Even before President Barack Obama’s trip to Cuba next month, his administration has looked to rewrite the history of the Castros’ worst crimes. An example of this was in 2014, when the Obama administration commuted the double life sentence of Gerardo Hernández.
Hernández had been in jail for conspiracy to commit murder through his actions related to the 1996 downing of aircraft owned by the anti-Castro nonprofit “Brothers to the Rescue.”
Brothers to Rescue is a Miami based organization, formed by Cuban exiles, which advocates against the Castro dictatorship.

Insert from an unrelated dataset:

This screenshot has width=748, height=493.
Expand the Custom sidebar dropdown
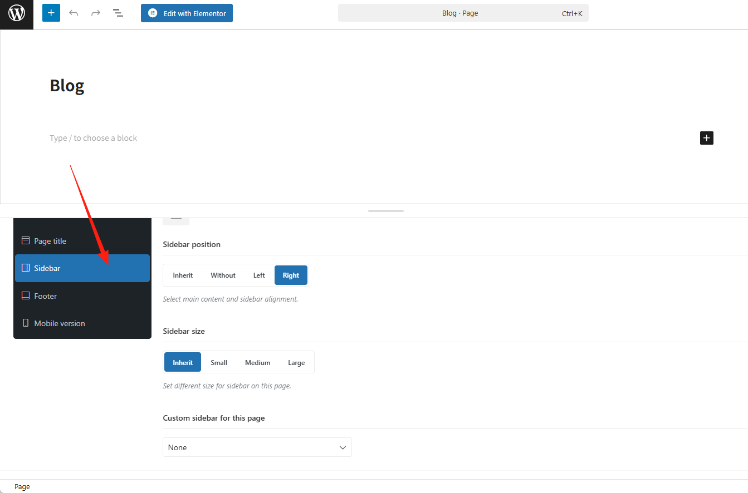(x=257, y=447)
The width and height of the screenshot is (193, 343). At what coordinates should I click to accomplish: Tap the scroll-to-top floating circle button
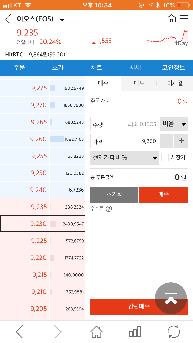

The atrocities took place in 1996, when two Brothers to the Rescue planes were shot down by Cuban jets over international airspace, killing four. Two more Cuban fighters chased a third Brothers to the Rescue plane to within three minutes of downtown Key West but failed to shoot it down. This plane returned and provided critical information on what had occurred. If it had been shot down, the Cuban government had a cover story in place to justify the shoot-down.
In order to carry out the attack, the Castro regime had a spy, who had infiltrated Brothers to the Rescue, initially pose as a survivor in Cuba to confirm the regime’s story. But this story imploded when the third plane made it back to Florida.
The objective of the Castro Regime was to destroy relief organization while at the same time taking attention away from a crackdown on a national opposition gathering in Cuba.
This was happening in the midst of a warming relationship that started in 1994, between the Clinton administration and Castro that included secret joint military exercises.
Hernández was set free by the Obama administration and was returned to Cuba the same day his sentence was commuted. Two days later on Dec. 19, 2014, Obama sought to rewrite the history of the incident, stating in a press conference that “[i]t was a tragic circumstance that ended up collapsing talks that had begun to take place.”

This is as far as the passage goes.